We identified patterns of low heterozygosity, low allelic diversity and inbreeding indicative of a species suffering the negative impacts of genetic stochasticity related to small population size and isolation (Brook et al. 2002). Although, C. pristinus may benefit from translocation of individuals among isolated populations, such actions would require a better understanding of the basic biology of this species (Ingvarsson 2001). For example, we do not know how contemporary population connectivity and effective population size estimates compare to historic patterns. Anecdotal evidence supports the idea that this species was never particularly abundant across its range (Hobbs 1965) and there is evidence that rare organisms possess traits that enable them to remain viable in a state of rarity (Kunin and Gaston 1993). Therefore, understanding the basic ecology (i.e., microhabitat requirements, territoriality, intraspecific competition, or sex-biased dispersal) and life-history traits will be vital to the success of conservation strategies utilizing translocation or captive propagation (Blundel et al. 2002; Butler et al. 2005; Johansen et al. 2018).
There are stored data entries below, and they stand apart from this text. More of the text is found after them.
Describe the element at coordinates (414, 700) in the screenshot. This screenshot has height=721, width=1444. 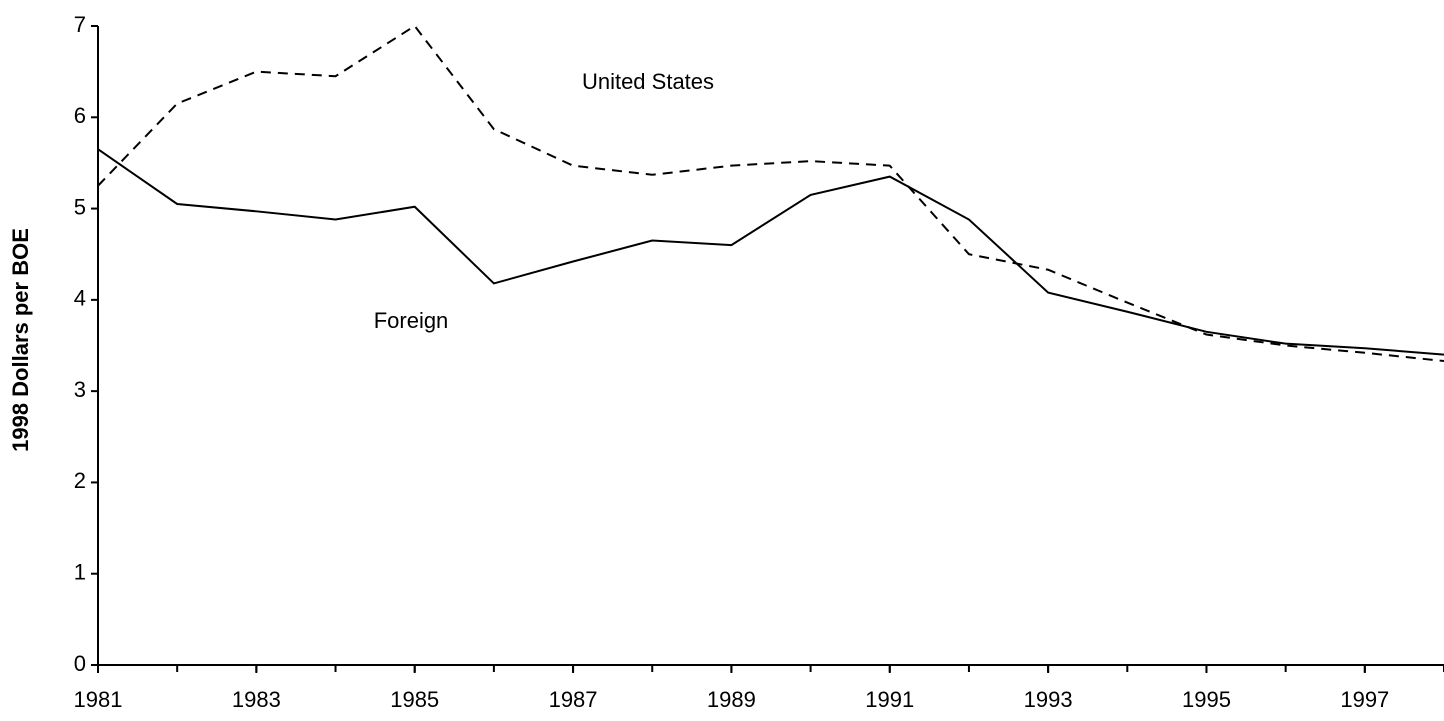
I see `x-tick-label: 1985` at that location.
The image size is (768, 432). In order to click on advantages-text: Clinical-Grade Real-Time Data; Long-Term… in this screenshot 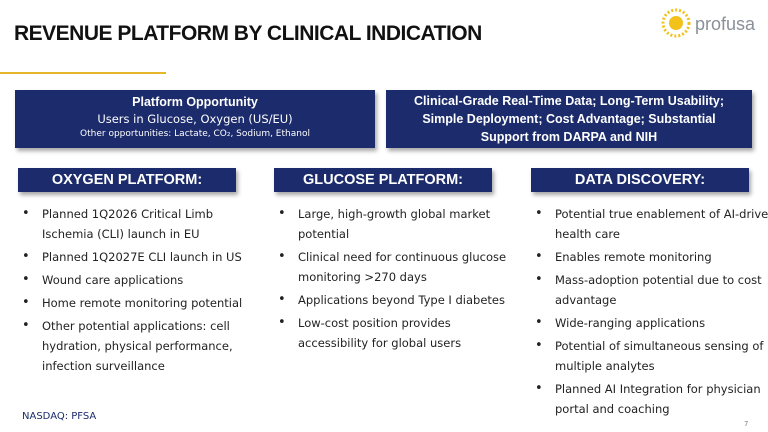, I will do `click(569, 119)`.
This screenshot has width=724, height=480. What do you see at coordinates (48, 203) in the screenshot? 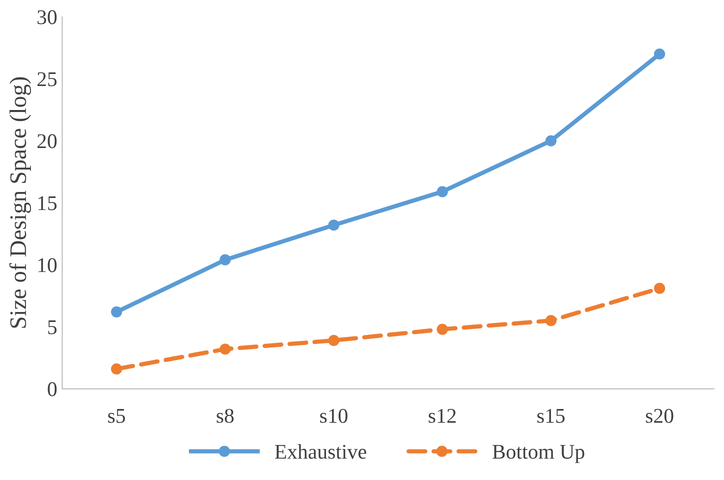
I see `y-tick-label: 15` at bounding box center [48, 203].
Regular genetic monitoring will be essential for successful conservation. Our estimates of Ne were low and illustrate that only 10% of individuals estimated for census size contribute genes to subsequent generations. Thus, mark-recapture census estimates may typically overestimate the health of the population. Additionally, populations will often exhibit genetic indicators of decline before population loss or size reduction (Brook et al. 2002; Frankenham et al. 2014); regular genetic monitoring will establish trends for the species and identify early warning signs for isolated populations and the species overall.
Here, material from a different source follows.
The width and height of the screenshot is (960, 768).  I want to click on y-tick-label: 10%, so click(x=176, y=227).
Although we could not assess genetic diversity and gene flow for C. aff. pristinus due to low sample size, our surveys and observations of habitat decline for this taxon highlight a need for increased management. Silviculture is prevalent throughout its range and many streams we visited had increased sedimentation and loss of interstitial spaces. Although not explicitly tested, it is likely that C. aff. pristinus has similar habitat requirements to C. pristinus, indicating silviculture may be detrimental to population persistence (Withers and McCoy 2005; Rohrback and Withers 2006). This is further supported by our repeated failures to detect individuals at several historical sites within streams surrounded by silviculture and indicates local population loss. We propose that additional surveys in concert with a genetic assessment be conducted to determine the current status of C. aff. pristinus. In addition, we recommend surveys that use an occupancy modeling framework to determine if this taxon is extirpated from historic sites or if individuals are simply difficult to detect.
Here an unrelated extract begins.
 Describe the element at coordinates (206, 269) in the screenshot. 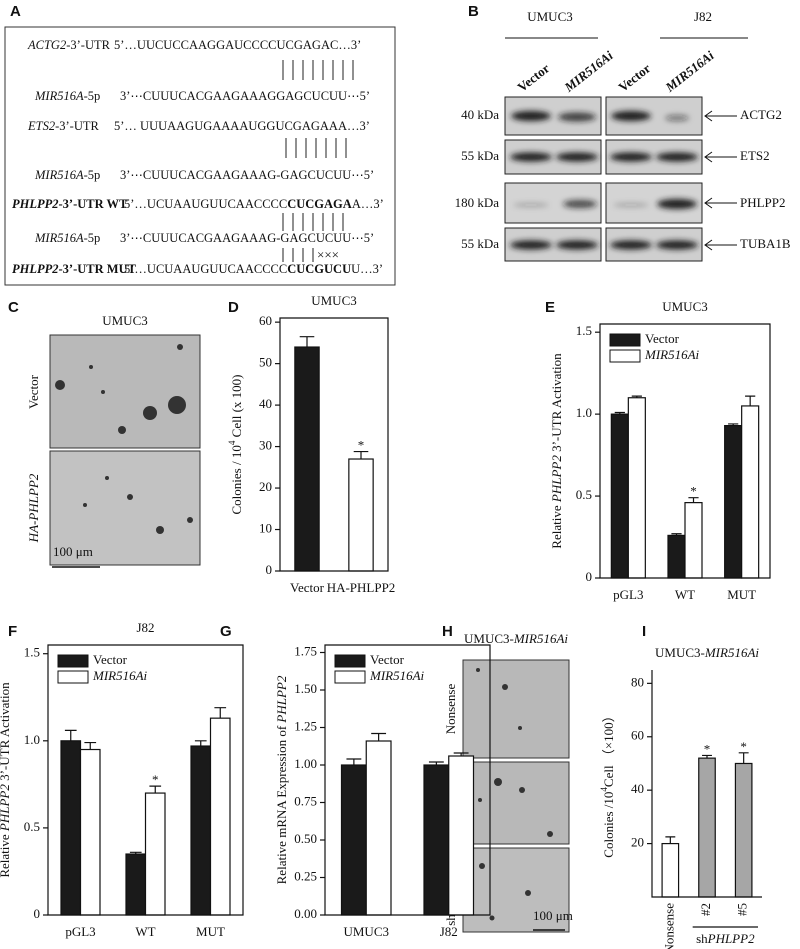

In conclusion, we recommend continued recognition of Cambarus pristinus as a species of conservation concern, with elevated risks of extinction. We propose a similar ranking for C. aff. pristinus. Both have small ranges, are patchily distributed, occur in low densities, and have been potentially extirpated from parts of their ranges. Furthermore, we demonstrate that C. pristinus exhibits a suite of genetic traits that indicate it is susceptible to stochastic and long-term threats. The data we have provided here can serve as a guide to developing effective conservation strategies for both species. However, more work is needed to understand each species basic biology and ecology to guide specific conservation efforts that may reverse their statuses.